Os dados sustentam a preocupação. Segundo levantamentos do IBGE e da pesquisa TIC Kids Online Brasil, cerca de 2 milhões de crianças e adolescentes entre 9 e 17 anos ainda não acessam a internet no Brasil. No total da população acima de 10 anos, são 20,5 milhões de brasileiros completamente desconectados. A desigualdade é regional e de classe: enquanto 94,7% dos domicílios urbanos têm acesso à rede, nas áreas rurais esse índice cai para 84,8%. Nas classes D e E, a exclusão digital é ainda mais severa.

O computador, ferramenta essencial para leitura de textos longos, é outro gargalo. Apenas 39% das casas brasileiras tinham um PC ou notebook em 2023, número que segue em queda. Nas famílias de menor renda, o celular é o único dispositivo disponível, mas apenas 37% dos jovens conectados conseguem acessar a internet de forma que suporte tarefas complexas como leitura aprofundada e pesquisa. Quase um em cada cinco jovens entre 9 e 17 anos sequer possui aparelho próprio.

O MEC Livros funciona como uma biblioteca real, com prazo de 14 dias para leitura de livros licenciados e limite de leitores simultâneos. O acervo inclui grandes nomes da literatura brasileira, como Jorge Amado e Machado de Assis, e autores universais como Fiódor Dostoiévski, José Saramago, Han Kang e Franz Kafka.

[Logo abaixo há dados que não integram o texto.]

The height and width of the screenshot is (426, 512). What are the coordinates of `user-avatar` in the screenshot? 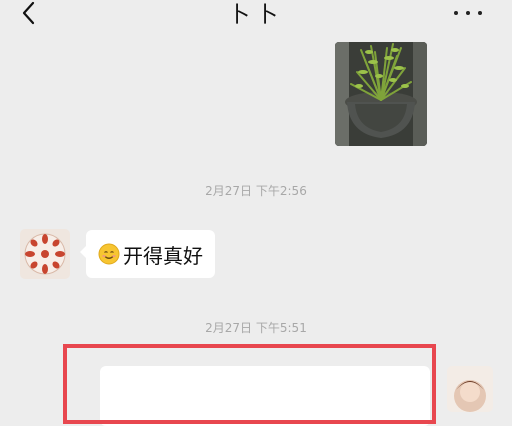 It's located at (470, 389).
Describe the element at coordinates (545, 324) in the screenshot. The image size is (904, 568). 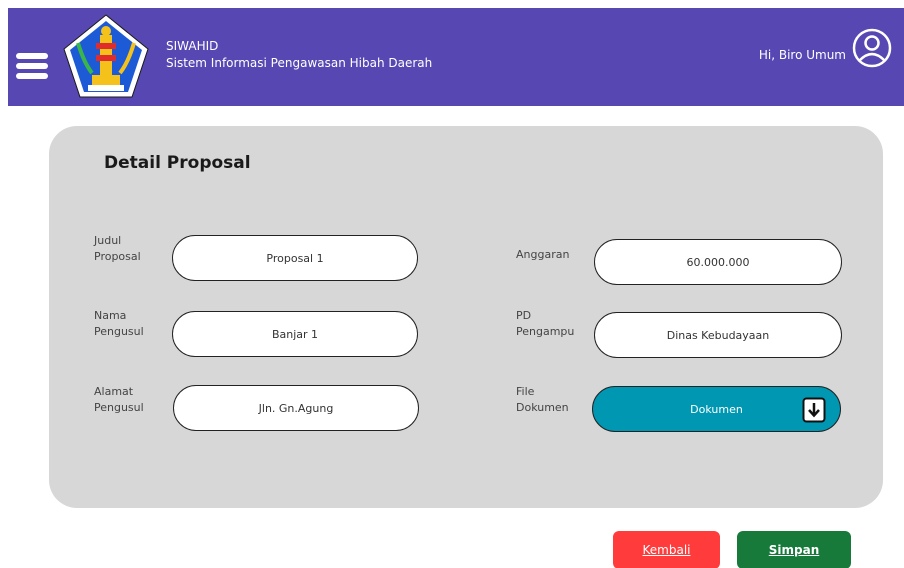
I see `pd-pengampu-label: PD Pengampu` at that location.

A plataforma conta ainda com recursos de personalização, como aumento de fonte e contraste, elementos de gamificação e apoio de inteligência artificial para dúvidas e sugestões de leitura. Para quem tem acesso, os recursos são robustos. O problema, aponta Rairis, é justamente esse.

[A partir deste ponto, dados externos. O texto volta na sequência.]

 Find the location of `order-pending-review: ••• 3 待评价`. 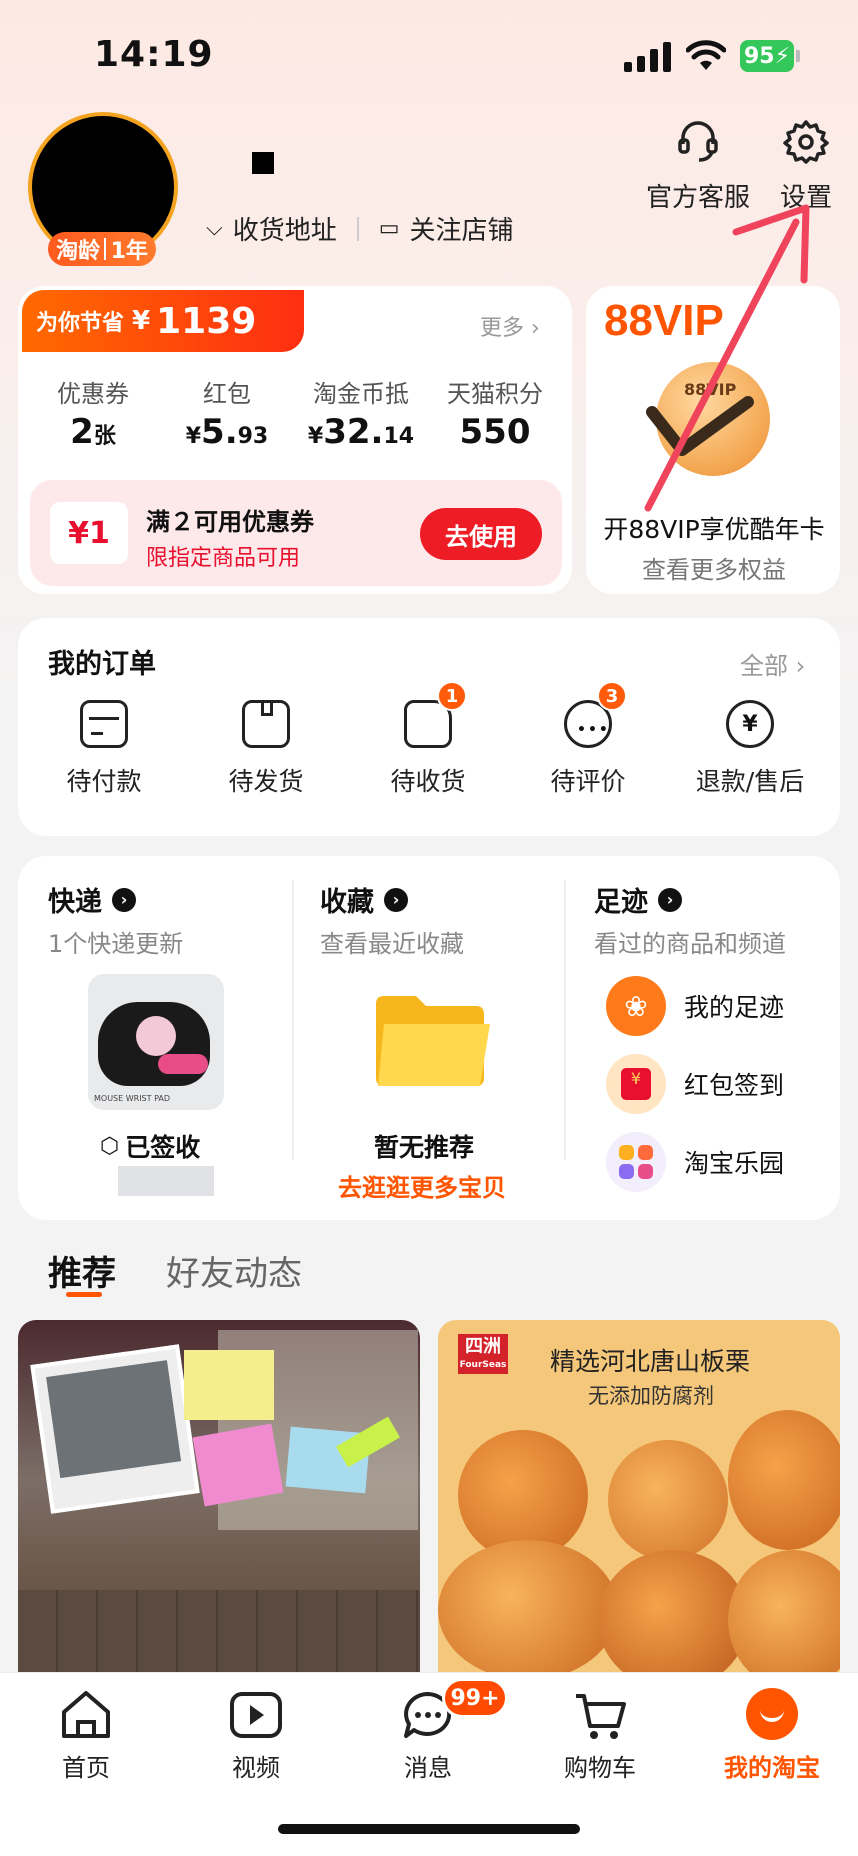

order-pending-review: ••• 3 待评价 is located at coordinates (588, 740).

“Não adianta ter o melhor livro digital se a escola não tem Wi-Fi de qualidade ou se o aluno não tem um dispositivo adequado em casa. Isso pode aprofundar a desigualdade entre escolas particulares de elite e escolas públicas de regiões periféricas ou rurais”, analisa a educadora.

Tecnologia como ponte, não como substituto

Além da infraestrutura, Rairis Faetti aponta um segundo risco que acompanha a digitalização apressada do ensino, com a ausência de orientação pedagógica para o uso das ferramentas.

“Sem o treinamento adequado, o dispositivo digital vira uma fonte de distração, redes sociais, jogos, em vez de uma ferramenta de estudo”, alerta.

Estudos de neurociência indicam que a retenção de textos longos e densos ainda é superior no papel para muitos perfis de estudantes, dado que, segundo ela, deveria orientar qualquer política de digitalização educacional.

A educadora não nega os méritos da proposta. Reconhece que a quebra de barreiras geográficas é real, em um país com as dimensões do Brasil, a logística de distribuição de livros físicos é um desafio monumental e que recursos de acessibilidade nativos, como leitura de tela e ajuste de contraste, representam avanços concretos. O que defende, porém, é uma abordagem híbrida, que combine o alcance do digital com a solidez do físico e com acompanhamento humano individualizado.

“O ideal não é a extinção do livro físico, mas a expansão do seu alcance. A tecnologia deve ser a ponte, nunca o muro. Para ser verdadeiramente inclusivo, o pacote de acesso ao conhecimento precisa chegar junto com o pacote de dados e com o dispositivo capaz de rodá-lo”, conclui.

O MEC Livros integra um ecossistema digital mais amplo do governo federal, que inclui o MEC ENEM, lançado em 2025, e o MEC Idiomas, previsto para abril, com cursos gratuitos de inglês e espanhol do nível básico ao avançado. A ambição do projeto é inegável. A pergunta que especialistas como Rairis Faetti fazem é se a infraestrutura do país está pronta para transformar essa ambição em realidade para todos os brasileiros e não apenas para os que já têm acesso.